One issue in ensuing litigation will be the effect of last month’s U.S. Supreme Court decision in Seila Law and Director Kraninger’s purported ratification of the payment provisions of the 2017 Rule. As set forth in the joint motion, the Bureau takes the position that the ratification cures any constitutional defect in the 2017 Rule while the trade groups assert that the ratification is legally insufficient to cure any constitutional defect.
In their joint motion, the parties seek an extension of the deadlines for briefing on the motion to lift the stay of the compliance date for the payment provisions. (The trade groups have not previously briefed the validity of the payment provisions in detail and the CFPB has not briefed it at all nor has it ever filed a formal response to the complaint.) While both sides anticipate that the lawsuit can be finally resolved on cross-motions for summary judgment, they did not reach an agreement on a briefing schedule for the cross-motions. Accordingly, they have offered the following alternate proposals to the court:
- The trade groups assert that it is premature to set a briefing schedule because resolution of the cross-motions will depend on how the court rules on the Bureau’s motion to lift the stay of the compliance date and related proceedings that may follow (such as a preliminary injunction motion if the court lifts the stay). The trade groups state that they “have an interest in resolving the merits of their challenge to the payment provisions before those provisions take effect.” They assert that they cannot “intelligently negotiate a timeline for summary judgment” without knowing when the provisions will take effect “which will turn on whether the Court lifts the stay of the compliance date and how much time Plaintiffs’ members are given to bring their business operations into compliance.”
- The Bureau asserts that it is not necessary to wait for the court to rule on its motion to lift the stay of the compliance date before beginning summary judgment briefing. It states that although the trade groups have indicated that they are interested in resolving the merits of their challenge before the payment provisions take effect, “it is unclear how delaying summary judgment briefing will serve their interest in expeditious resolution of their challenge.” (emphasis provided). The Bureau asks the court to order the parties to negotiate a proposed briefing schedule to be proposed jointly or if no agreement can be reached, to provide each side’s proposed schedule to the court within 14 days of the court’s order lifting the stay of the lawsuit.

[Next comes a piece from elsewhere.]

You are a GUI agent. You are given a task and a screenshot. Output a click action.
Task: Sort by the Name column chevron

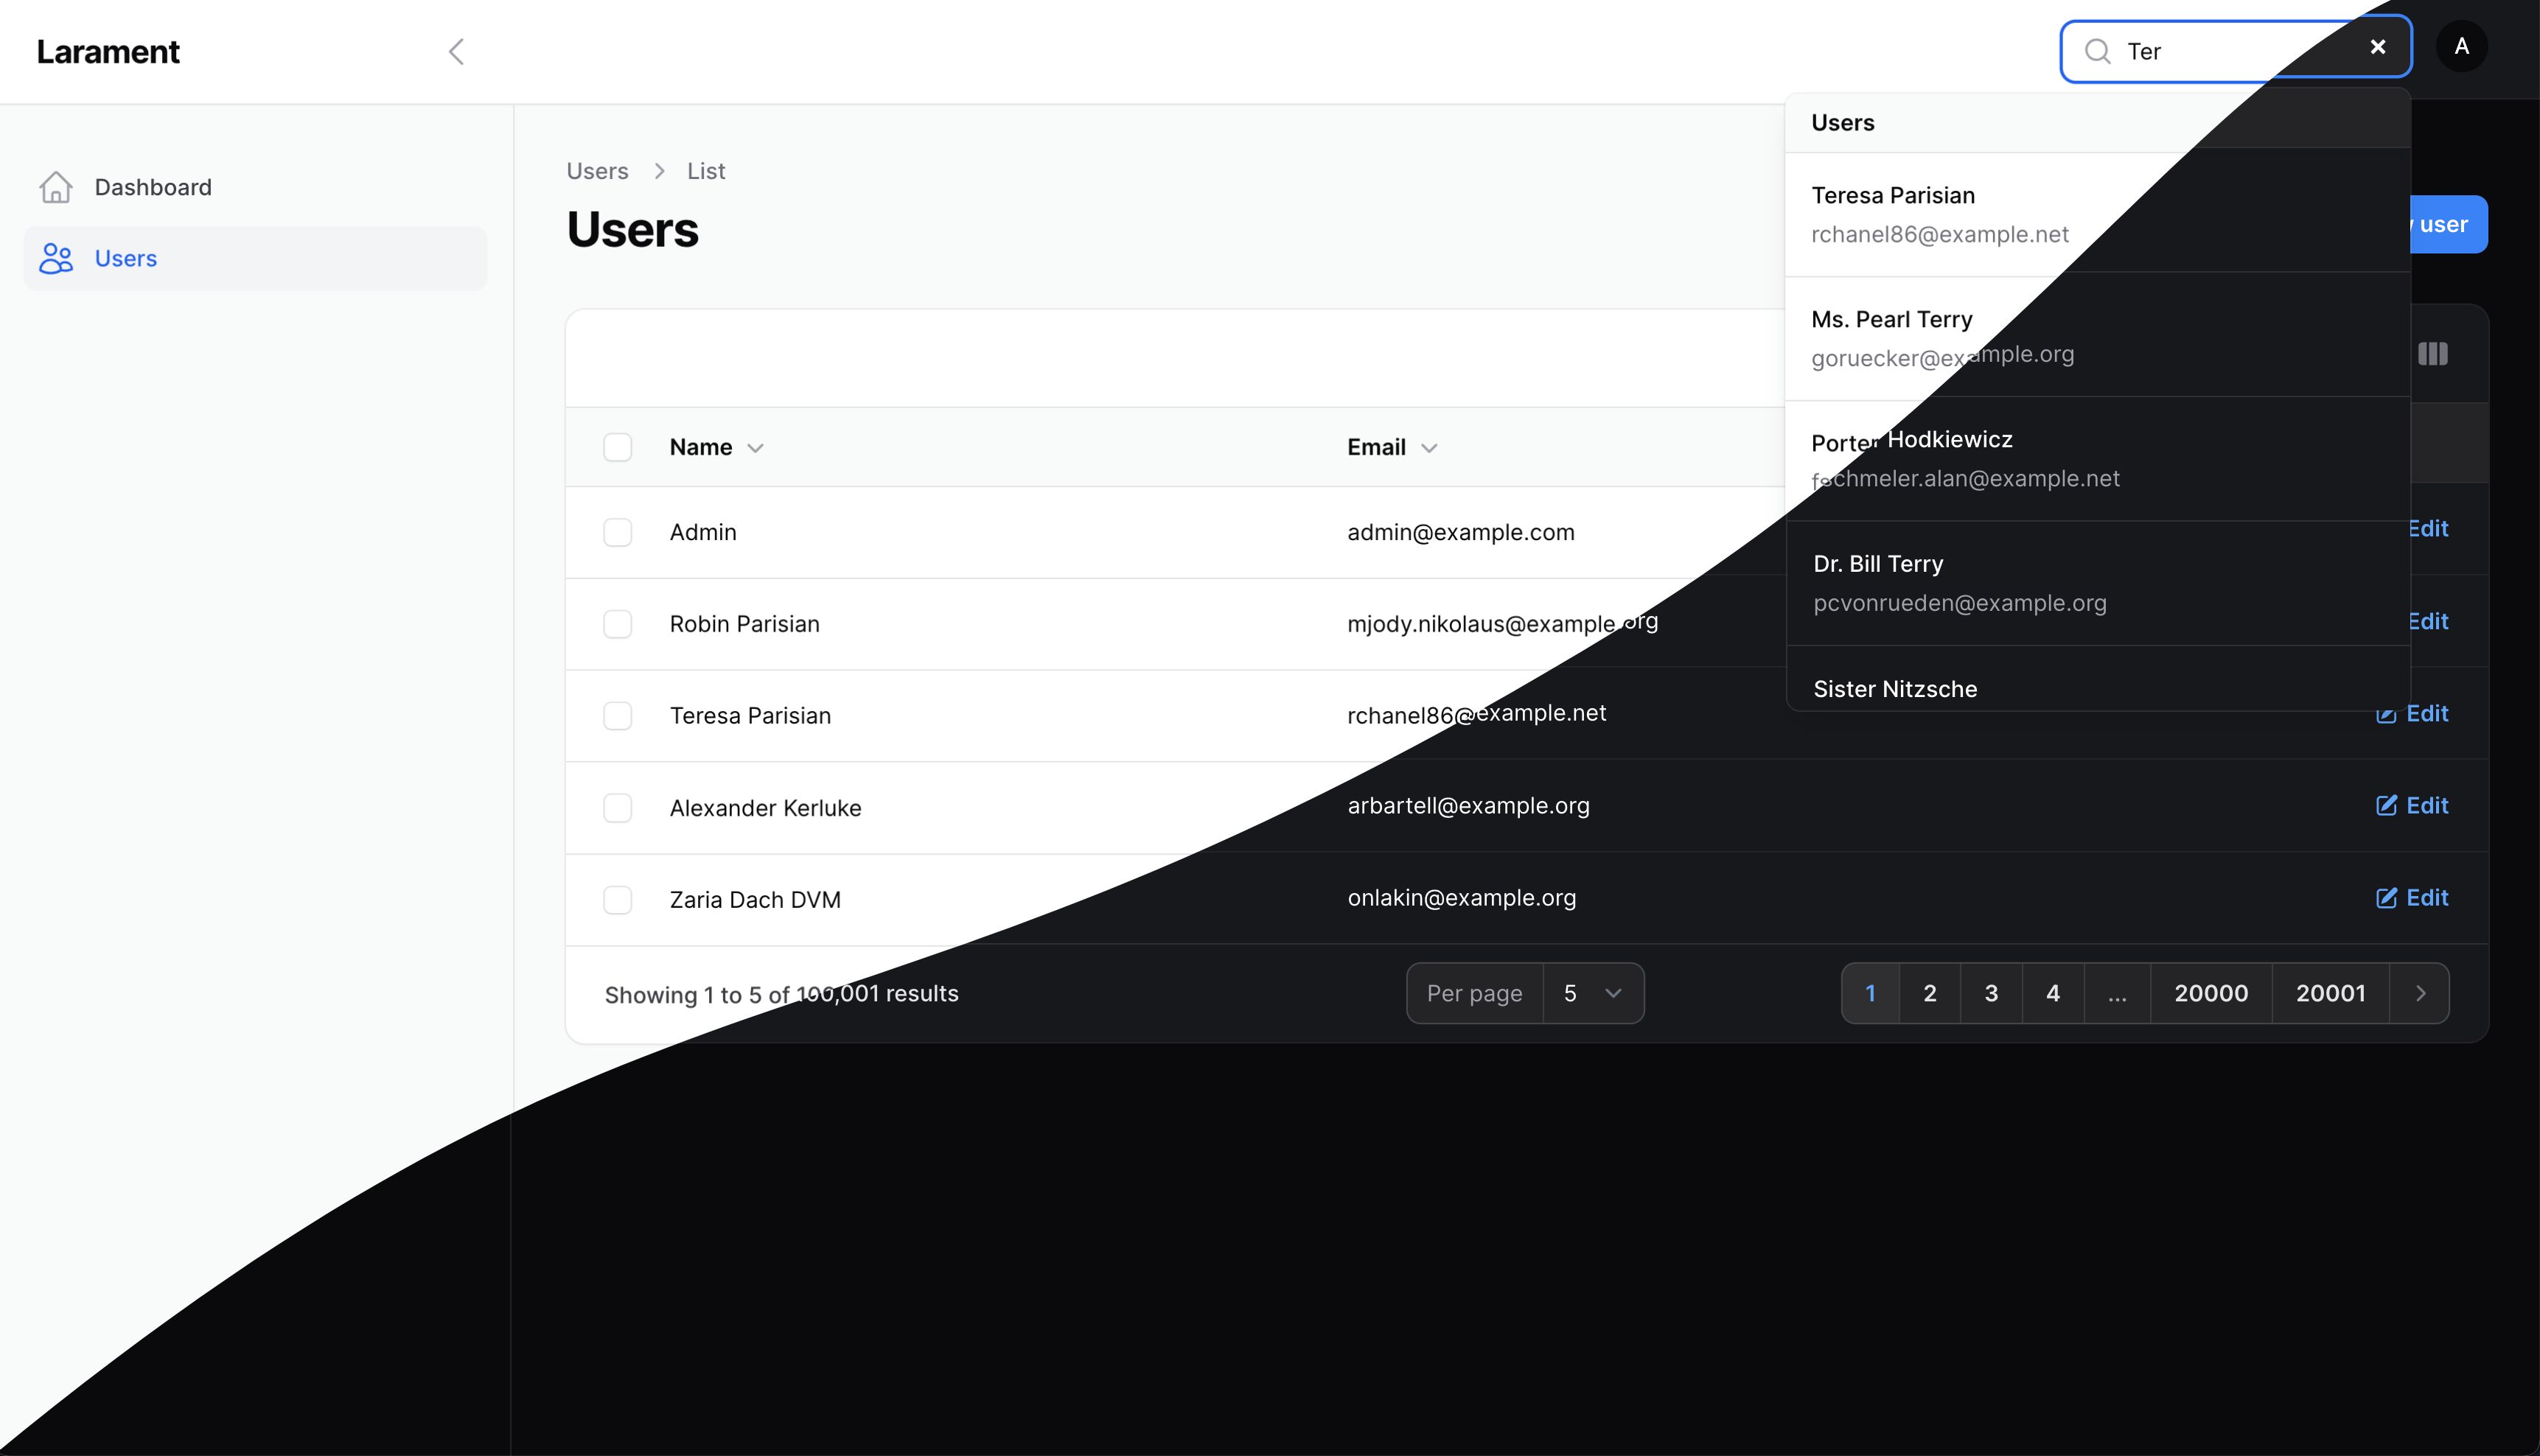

We have been indirectly advised that initially the trade groups are asking for a 9.5 month delay in implementation of the payment provisions and the Bureau is recommending 60 days. Presumably, the requested time periods (or any subsequently negotiated time period) would begin to run from the date the court decides to lift the stay of the compliance date—assuming, of course, that the court sides in whole or in part with the CFPB. This would be after conclusion of briefing, any required discovery and drafting of the court’s decision and order.
While this period might well run several months, depending upon the briefing schedule determined by the parties and/or the court, the 60-day implementation period the CFPB is seeking is nevertheless patently inadequate. In advance of the court’s decision on lifting the stay, the industry will not know whether it needs to implement the payment provisions and, if so, which ones. To take one key example, the structure of compliance programs will be greatly impacted by the court’s decision whether the 2017 Rule’s treatment of card payments is arbitrary and capricious (as seems clear to us). If the court rules that some or all of the payment provisions are valid, 60 days would be grossly insufficient for companies to implement the necessary operational and programming changes. Thus, a 60-day implementation period would pressure companies in the industry to prepare ahead of time for payment provisions that might never go into effect or might be substantially modified.